#### [WORK TO BE COMPLETED]
Lay out every line of the rows below as a JSON list of strings, one string per line, omitting blank lines.

### INFORMATION PROVIDED

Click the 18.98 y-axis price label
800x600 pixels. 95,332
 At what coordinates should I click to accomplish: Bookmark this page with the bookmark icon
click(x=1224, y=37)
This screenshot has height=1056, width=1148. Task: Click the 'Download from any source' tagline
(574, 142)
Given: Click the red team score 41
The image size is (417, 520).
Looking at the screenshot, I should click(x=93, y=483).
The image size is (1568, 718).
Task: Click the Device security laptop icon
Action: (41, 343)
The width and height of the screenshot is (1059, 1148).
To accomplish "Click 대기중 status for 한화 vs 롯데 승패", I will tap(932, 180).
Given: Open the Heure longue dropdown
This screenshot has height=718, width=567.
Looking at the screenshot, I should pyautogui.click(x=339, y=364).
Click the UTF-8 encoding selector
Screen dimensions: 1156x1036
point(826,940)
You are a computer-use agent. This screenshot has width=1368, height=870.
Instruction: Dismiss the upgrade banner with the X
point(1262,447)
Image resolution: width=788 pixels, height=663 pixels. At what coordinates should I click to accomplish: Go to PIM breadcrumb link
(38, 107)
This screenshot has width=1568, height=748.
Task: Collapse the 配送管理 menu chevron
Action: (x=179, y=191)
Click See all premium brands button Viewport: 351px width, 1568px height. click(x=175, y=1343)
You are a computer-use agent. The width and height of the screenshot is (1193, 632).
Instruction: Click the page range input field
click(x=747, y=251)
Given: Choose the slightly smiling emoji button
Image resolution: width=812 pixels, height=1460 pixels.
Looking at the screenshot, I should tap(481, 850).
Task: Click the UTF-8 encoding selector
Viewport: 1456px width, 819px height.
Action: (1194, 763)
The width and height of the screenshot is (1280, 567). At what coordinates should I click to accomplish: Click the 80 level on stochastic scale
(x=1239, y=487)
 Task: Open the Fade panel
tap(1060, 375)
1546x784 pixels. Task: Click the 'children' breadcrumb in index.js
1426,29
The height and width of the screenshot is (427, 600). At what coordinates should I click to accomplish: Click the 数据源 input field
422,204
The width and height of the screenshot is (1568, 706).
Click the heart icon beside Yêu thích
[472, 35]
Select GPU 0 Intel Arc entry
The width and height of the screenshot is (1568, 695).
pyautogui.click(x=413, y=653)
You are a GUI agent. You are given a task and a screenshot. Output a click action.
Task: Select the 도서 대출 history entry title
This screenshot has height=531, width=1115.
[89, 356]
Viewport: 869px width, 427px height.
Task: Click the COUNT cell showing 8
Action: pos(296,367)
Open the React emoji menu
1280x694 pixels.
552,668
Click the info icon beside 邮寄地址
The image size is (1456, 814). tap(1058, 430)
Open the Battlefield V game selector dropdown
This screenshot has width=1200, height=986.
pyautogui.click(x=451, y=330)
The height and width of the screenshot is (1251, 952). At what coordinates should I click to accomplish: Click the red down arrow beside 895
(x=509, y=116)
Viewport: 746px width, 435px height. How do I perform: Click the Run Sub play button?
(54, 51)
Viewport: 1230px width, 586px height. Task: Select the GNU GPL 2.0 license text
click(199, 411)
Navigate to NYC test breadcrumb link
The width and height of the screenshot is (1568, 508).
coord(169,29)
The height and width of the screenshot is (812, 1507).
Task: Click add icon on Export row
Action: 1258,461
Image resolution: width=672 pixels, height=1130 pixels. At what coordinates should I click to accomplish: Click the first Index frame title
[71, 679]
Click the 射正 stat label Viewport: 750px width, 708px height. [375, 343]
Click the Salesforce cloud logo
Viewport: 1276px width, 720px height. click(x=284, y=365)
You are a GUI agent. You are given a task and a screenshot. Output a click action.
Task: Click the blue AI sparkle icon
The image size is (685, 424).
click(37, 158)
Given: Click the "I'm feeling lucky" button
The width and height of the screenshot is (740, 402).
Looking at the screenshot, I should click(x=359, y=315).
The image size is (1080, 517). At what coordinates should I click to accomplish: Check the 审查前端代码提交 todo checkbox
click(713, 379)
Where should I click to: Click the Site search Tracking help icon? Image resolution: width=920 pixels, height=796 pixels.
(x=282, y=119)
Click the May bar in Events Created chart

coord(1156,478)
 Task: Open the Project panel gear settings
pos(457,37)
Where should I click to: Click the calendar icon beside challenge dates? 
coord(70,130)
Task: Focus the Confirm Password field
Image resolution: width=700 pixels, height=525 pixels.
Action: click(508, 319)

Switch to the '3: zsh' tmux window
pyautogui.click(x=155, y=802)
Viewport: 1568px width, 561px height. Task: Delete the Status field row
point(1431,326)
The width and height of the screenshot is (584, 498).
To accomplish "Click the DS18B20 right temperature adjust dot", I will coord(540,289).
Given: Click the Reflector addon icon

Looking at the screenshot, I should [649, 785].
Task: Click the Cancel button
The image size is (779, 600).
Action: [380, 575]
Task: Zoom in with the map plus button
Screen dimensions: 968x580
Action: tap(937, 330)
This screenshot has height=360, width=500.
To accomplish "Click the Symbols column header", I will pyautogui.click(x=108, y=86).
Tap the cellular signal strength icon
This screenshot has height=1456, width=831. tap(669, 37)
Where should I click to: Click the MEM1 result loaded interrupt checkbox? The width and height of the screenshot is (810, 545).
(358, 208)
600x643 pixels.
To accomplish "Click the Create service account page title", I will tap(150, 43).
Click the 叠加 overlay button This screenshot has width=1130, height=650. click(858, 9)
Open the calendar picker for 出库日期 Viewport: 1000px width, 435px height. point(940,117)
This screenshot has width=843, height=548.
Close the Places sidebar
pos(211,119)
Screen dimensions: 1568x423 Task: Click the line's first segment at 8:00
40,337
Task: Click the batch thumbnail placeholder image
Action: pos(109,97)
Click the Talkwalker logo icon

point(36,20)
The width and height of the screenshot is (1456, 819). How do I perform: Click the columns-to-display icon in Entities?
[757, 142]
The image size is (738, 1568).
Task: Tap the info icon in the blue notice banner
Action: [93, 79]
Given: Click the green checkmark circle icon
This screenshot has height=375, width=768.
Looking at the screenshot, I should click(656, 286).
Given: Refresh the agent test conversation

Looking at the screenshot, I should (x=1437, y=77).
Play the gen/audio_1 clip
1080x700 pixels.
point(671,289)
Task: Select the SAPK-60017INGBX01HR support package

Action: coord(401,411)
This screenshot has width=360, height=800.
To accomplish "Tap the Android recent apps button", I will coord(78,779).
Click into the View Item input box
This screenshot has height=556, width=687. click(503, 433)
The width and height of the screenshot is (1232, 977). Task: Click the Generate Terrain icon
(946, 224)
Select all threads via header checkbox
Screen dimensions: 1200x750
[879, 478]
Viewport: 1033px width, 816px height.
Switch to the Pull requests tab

######

#### [WRITTEN SOLUTION]
[
  "Click the 18.98 y-axis price label",
  "800x600 pixels. 95,332",
  " At what coordinates should I click to accomplish: Bookmark this page with the bookmark icon",
  "click(x=1224, y=37)",
  "This screenshot has height=1056, width=1148. Task: Click the 'Download from any source' tagline",
  "(574, 142)",
  "Given: Click the red team score 41",
  "The image size is (417, 520).",
  "Looking at the screenshot, I should click(x=93, y=483).",
  "The image size is (1568, 718).",
  "Task: Click the Device security laptop icon",
  "Action: (41, 343)",
  "The width and height of the screenshot is (1059, 1148).",
  "To accomplish \"Click 대기중 status for 한화 vs 롯데 승패\", I will tap(932, 180).",
  "Given: Open the Heure longue dropdown",
  "This screenshot has height=718, width=567.",
  "Looking at the screenshot, I should pyautogui.click(x=339, y=364).",
  "Click the UTF-8 encoding selector",
  "Screen dimensions: 1156x1036",
  "point(826,940)",
  "You are a computer-use agent. This screenshot has width=1368, height=870.",
  "Instruction: Dismiss the upgrade banner with the X",
  "point(1262,447)",
  "Image resolution: width=788 pixels, height=663 pixels. At what coordinates should I click to accomplish: Go to PIM breadcrumb link",
  "(38, 107)",
  "This screenshot has width=1568, height=748.",
  "Task: Collapse the 配送管理 menu chevron",
  "Action: (x=179, y=191)",
  "Click See all premium brands button Viewport: 351px width, 1568px height. click(x=175, y=1343)",
  "You are a computer-use agent. The width and height of the screenshot is (1193, 632).",
  "Instruction: Click the page range input field",
  "click(x=747, y=251)",
  "Given: Choose the slightly smiling emoji button",
  "Image resolution: width=812 pixels, height=1460 pixels.",
  "Looking at the screenshot, I should tap(481, 850).",
  "Task: Click the UTF-8 encoding selector",
  "Viewport: 1456px width, 819px height.",
  "Action: (1194, 763)",
  "The width and height of the screenshot is (1280, 567). At what coordinates should I click to accomplish: Click the 80 level on stochastic scale",
  "(x=1239, y=487)",
  " Task: Open the Fade panel",
  "tap(1060, 375)",
  "1546x784 pixels. Task: Click the 'children' breadcrumb in index.js",
  "1426,29",
  "The height and width of the screenshot is (427, 600). At what coordinates should I click to accomplish: Click the 数据源 input field",
  "422,204",
  "The width and height of the screenshot is (1568, 706).",
  "Click the heart icon beside Yêu thích",
  "[472, 35]",
  "Select GPU 0 Intel Arc entry",
  "The width and height of the screenshot is (1568, 695).",
  "pyautogui.click(x=413, y=653)",
  "You are a GUI agent. You are given a task and a screenshot. Output a click action.",
  "Task: Select the 도서 대출 history entry title",
  "This screenshot has height=531, width=1115.",
  "[89, 356]",
  "Viewport: 869px width, 427px height.",
  "Task: Click the COUNT cell showing 8",
  "Action: pos(296,367)",
  "Open the React emoji menu",
  "1280x694 pixels.",
  "552,668",
  "Click the info icon beside 邮寄地址",
  "The image size is (1456, 814). tap(1058, 430)",
  "Open the Battlefield V game selector dropdown",
  "This screenshot has width=1200, height=986.",
  "pyautogui.click(x=451, y=330)",
  "The height and width of the screenshot is (1251, 952). At what coordinates should I click to accomplish: Click the red down arrow beside 895",
  "(x=509, y=116)",
  "Viewport: 746px width, 435px height. How do I perform: Click the Run Sub play button?",
  "(54, 51)",
  "Viewport: 1230px width, 586px height. Task: Select the GNU GPL 2.0 license text",
  "click(199, 411)",
  "Navigate to NYC test breadcrumb link",
  "The width and height of the screenshot is (1568, 508).",
  "coord(169,29)",
  "The height and width of the screenshot is (812, 1507).",
  "Task: Click add icon on Export row",
  "Action: 1258,461",
  "Image resolution: width=672 pixels, height=1130 pixels. At what coordinates should I click to accomplish: Click the first Index frame title",
  "[71, 679]",
  "Click the 射正 stat label Viewport: 750px width, 708px height. [375, 343]",
  "Click the Salesforce cloud logo",
  "Viewport: 1276px width, 720px height. click(x=284, y=365)",
  "You are a GUI agent. You are given a task and a screenshot. Output a click action.",
  "Task: Click the blue AI sparkle icon",
  "The image size is (685, 424).",
  "click(37, 158)",
  "Given: Click the \"I'm feeling lucky\" button",
  "The width and height of the screenshot is (740, 402).",
  "Looking at the screenshot, I should click(x=359, y=315).",
  "The image size is (1080, 517). At what coordinates should I click to accomplish: Check the 审查前端代码提交 todo checkbox",
  "click(713, 379)",
  "Where should I click to: Click the Site search Tracking help icon? Image resolution: width=920 pixels, height=796 pixels.",
  "(x=282, y=119)",
  "Click the May bar in Events Created chart",
  "coord(1156,478)",
  " Task: Open the Project panel gear settings",
  "pos(457,37)",
  "Where should I click to: Click the calendar icon beside challenge dates? ",
  "coord(70,130)",
  "Task: Focus the Confirm Password field",
  "Image resolution: width=700 pixels, height=525 pixels.",
  "Action: click(508, 319)",
  "Switch to the '3: zsh' tmux window",
  "pyautogui.click(x=155, y=802)",
  "Viewport: 1568px width, 561px height. Task: Delete the Status field row",
  "point(1431,326)",
  "The width and height of the screenshot is (584, 498).",
  "To accomplish \"Click the DS18B20 right temperature adjust dot\", I will coord(540,289).",
  "Given: Click the Reflector addon icon",
  "Looking at the screenshot, I should [649, 785].",
  "Task: Click the Cancel button",
  "The image size is (779, 600).",
  "Action: [380, 575]",
  "Task: Zoom in with the map plus button",
  "Screen dimensions: 968x580",
  "Action: tap(937, 330)",
  "This screenshot has height=360, width=500.",
  "To accomplish \"Click the Symbols column header\", I will pyautogui.click(x=108, y=86).",
  "Tap the cellular signal strength icon",
  "This screenshot has height=1456, width=831. tap(669, 37)",
  "Where should I click to: Click the MEM1 result loaded interrupt checkbox? The width and height of the screenshot is (810, 545).",
  "(358, 208)",
  "600x643 pixels.",
  "To accomplish \"Click the Create service account page title\", I will tap(150, 43).",
  "Click the 叠加 overlay button This screenshot has width=1130, height=650. click(858, 9)",
  "Open the calendar picker for 出库日期 Viewport: 1000px width, 435px height. point(940,117)",
  "This screenshot has width=843, height=548.",
  "Close the Places sidebar",
  "pos(211,119)",
  "Screen dimensions: 1568x423 Task: Click the line's first segment at 8:00",
  "40,337",
  "Task: Click the batch thumbnail placeholder image",
  "Action: pos(109,97)",
  "Click the Talkwalker logo icon",
  "point(36,20)",
  "The width and height of the screenshot is (1456, 819). How do I perform: Click the columns-to-display icon in Entities?",
  "[757, 142]",
  "The image size is (738, 1568).",
  "Task: Tap the info icon in the blue notice banner",
  "Action: [93, 79]",
  "Given: Click the green checkmark circle icon",
  "This screenshot has height=375, width=768.",
  "Looking at the screenshot, I should click(656, 286).",
  "Given: Refresh the agent test conversation",
  "Looking at the screenshot, I should (x=1437, y=77).",
  "Play the gen/audio_1 clip",
  "1080x700 pixels.",
  "point(671,289)",
  "Task: Select the SAPK-60017INGBX01HR support package",
  "Action: coord(401,411)",
  "This screenshot has width=360, height=800.",
  "To accomplish \"Tap the Android recent apps button\", I will coord(78,779).",
  "Click into the View Item input box",
  "This screenshot has height=556, width=687. click(503, 433)",
  "The width and height of the screenshot is (1232, 977). Task: Click the Generate Terrain icon",
  "(946, 224)",
  "Select all threads via header checkbox",
  "Screen dimensions: 1200x750",
  "[879, 478]",
  "Viewport: 1033px width, 816px height.",
  "Switch to the Pull requests tab"
]